◆ **Assignment**
Print all records exactly, leaving nothing out.

BEGIN Data records

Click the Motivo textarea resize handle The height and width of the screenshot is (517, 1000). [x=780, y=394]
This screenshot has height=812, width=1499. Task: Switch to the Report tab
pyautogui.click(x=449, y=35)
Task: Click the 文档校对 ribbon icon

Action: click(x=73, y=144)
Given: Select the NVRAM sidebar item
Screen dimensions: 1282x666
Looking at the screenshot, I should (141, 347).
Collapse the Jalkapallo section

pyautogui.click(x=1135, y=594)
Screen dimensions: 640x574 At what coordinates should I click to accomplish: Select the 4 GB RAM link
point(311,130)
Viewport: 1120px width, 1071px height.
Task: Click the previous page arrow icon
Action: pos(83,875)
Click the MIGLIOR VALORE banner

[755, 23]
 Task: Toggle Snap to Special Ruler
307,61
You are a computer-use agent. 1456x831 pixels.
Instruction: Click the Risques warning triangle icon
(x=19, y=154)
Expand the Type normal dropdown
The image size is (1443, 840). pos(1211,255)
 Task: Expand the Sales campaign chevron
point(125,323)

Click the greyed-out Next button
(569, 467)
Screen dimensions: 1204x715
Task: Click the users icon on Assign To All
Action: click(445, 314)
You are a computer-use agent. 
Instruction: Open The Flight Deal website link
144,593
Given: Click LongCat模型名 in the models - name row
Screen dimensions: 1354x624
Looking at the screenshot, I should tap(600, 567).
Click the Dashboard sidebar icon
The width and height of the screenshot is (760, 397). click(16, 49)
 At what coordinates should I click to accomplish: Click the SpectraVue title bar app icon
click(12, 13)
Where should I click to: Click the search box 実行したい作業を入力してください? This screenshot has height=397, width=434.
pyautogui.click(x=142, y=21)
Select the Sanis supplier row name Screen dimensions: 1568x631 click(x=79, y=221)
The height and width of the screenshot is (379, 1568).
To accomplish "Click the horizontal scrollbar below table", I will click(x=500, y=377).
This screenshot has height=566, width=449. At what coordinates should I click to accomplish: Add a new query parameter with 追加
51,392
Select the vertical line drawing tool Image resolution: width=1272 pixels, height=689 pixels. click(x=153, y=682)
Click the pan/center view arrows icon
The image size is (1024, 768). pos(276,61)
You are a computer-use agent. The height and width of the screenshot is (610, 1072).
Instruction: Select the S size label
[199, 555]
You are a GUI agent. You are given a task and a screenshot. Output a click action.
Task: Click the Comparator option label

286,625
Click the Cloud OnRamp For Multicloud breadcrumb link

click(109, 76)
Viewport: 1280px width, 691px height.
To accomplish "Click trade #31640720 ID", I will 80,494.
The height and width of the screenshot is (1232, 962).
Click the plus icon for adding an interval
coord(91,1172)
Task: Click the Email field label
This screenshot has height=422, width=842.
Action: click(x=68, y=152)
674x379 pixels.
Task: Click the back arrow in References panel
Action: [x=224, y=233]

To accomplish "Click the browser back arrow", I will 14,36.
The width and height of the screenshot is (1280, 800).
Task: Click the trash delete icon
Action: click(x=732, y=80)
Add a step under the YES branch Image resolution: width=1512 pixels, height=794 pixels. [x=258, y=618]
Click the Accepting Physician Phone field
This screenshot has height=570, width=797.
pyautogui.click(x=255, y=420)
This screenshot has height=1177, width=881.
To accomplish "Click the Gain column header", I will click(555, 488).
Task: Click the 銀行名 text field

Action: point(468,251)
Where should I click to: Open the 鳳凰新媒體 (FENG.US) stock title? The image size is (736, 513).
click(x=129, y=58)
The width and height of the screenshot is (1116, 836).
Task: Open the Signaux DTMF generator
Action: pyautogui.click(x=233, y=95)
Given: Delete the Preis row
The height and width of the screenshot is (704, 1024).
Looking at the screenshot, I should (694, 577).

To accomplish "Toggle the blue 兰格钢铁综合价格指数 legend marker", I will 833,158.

END Data records

◆ **Response**
Click the Motivo textarea resize handle The height and width of the screenshot is (517, 1000). [x=780, y=394]
This screenshot has height=812, width=1499. Task: Switch to the Report tab
pyautogui.click(x=449, y=35)
Task: Click the 文档校对 ribbon icon

Action: click(x=73, y=144)
Given: Select the NVRAM sidebar item
Screen dimensions: 1282x666
Looking at the screenshot, I should (141, 347).
Collapse the Jalkapallo section

pyautogui.click(x=1135, y=594)
Screen dimensions: 640x574 At what coordinates should I click to accomplish: Select the 4 GB RAM link
point(311,130)
Viewport: 1120px width, 1071px height.
Task: Click the previous page arrow icon
Action: pos(83,875)
Click the MIGLIOR VALORE banner

[755, 23]
 Task: Toggle Snap to Special Ruler
307,61
You are a computer-use agent. 1456x831 pixels.
Instruction: Click the Risques warning triangle icon
(x=19, y=154)
Expand the Type normal dropdown
The image size is (1443, 840). pos(1211,255)
 Task: Expand the Sales campaign chevron
point(125,323)

Click the greyed-out Next button
(569, 467)
Screen dimensions: 1204x715
Task: Click the users icon on Assign To All
Action: click(445, 314)
You are a computer-use agent. 
Instruction: Open The Flight Deal website link
144,593
Given: Click LongCat模型名 in the models - name row
Screen dimensions: 1354x624
Looking at the screenshot, I should tap(600, 567).
Click the Dashboard sidebar icon
The width and height of the screenshot is (760, 397). click(16, 49)
 At what coordinates should I click to accomplish: Click the SpectraVue title bar app icon
click(12, 13)
Where should I click to: Click the search box 実行したい作業を入力してください? This screenshot has height=397, width=434.
pyautogui.click(x=142, y=21)
Select the Sanis supplier row name Screen dimensions: 1568x631 click(x=79, y=221)
The height and width of the screenshot is (379, 1568).
To accomplish "Click the horizontal scrollbar below table", I will click(x=500, y=377).
This screenshot has height=566, width=449. At what coordinates should I click to accomplish: Add a new query parameter with 追加
51,392
Select the vertical line drawing tool Image resolution: width=1272 pixels, height=689 pixels. click(x=153, y=682)
Click the pan/center view arrows icon
The image size is (1024, 768). pos(276,61)
You are a computer-use agent. The height and width of the screenshot is (610, 1072).
Instruction: Select the S size label
[199, 555]
You are a GUI agent. You are given a task and a screenshot. Output a click action.
Task: Click the Comparator option label

286,625
Click the Cloud OnRamp For Multicloud breadcrumb link

click(109, 76)
Viewport: 1280px width, 691px height.
To accomplish "Click trade #31640720 ID", I will 80,494.
The height and width of the screenshot is (1232, 962).
Click the plus icon for adding an interval
coord(91,1172)
Task: Click the Email field label
This screenshot has height=422, width=842.
Action: click(x=68, y=152)
674x379 pixels.
Task: Click the back arrow in References panel
Action: [x=224, y=233]

To accomplish "Click the browser back arrow", I will 14,36.
The width and height of the screenshot is (1280, 800).
Task: Click the trash delete icon
Action: click(x=732, y=80)
Add a step under the YES branch Image resolution: width=1512 pixels, height=794 pixels. [x=258, y=618]
Click the Accepting Physician Phone field
This screenshot has height=570, width=797.
pyautogui.click(x=255, y=420)
This screenshot has height=1177, width=881.
To accomplish "Click the Gain column header", I will click(555, 488).
Task: Click the 銀行名 text field

Action: point(468,251)
Where should I click to: Open the 鳳凰新媒體 (FENG.US) stock title? The image size is (736, 513).
click(x=129, y=58)
The width and height of the screenshot is (1116, 836).
Task: Open the Signaux DTMF generator
Action: pyautogui.click(x=233, y=95)
Given: Delete the Preis row
The height and width of the screenshot is (704, 1024).
Looking at the screenshot, I should (694, 577).

To accomplish "Toggle the blue 兰格钢铁综合价格指数 legend marker", I will 833,158.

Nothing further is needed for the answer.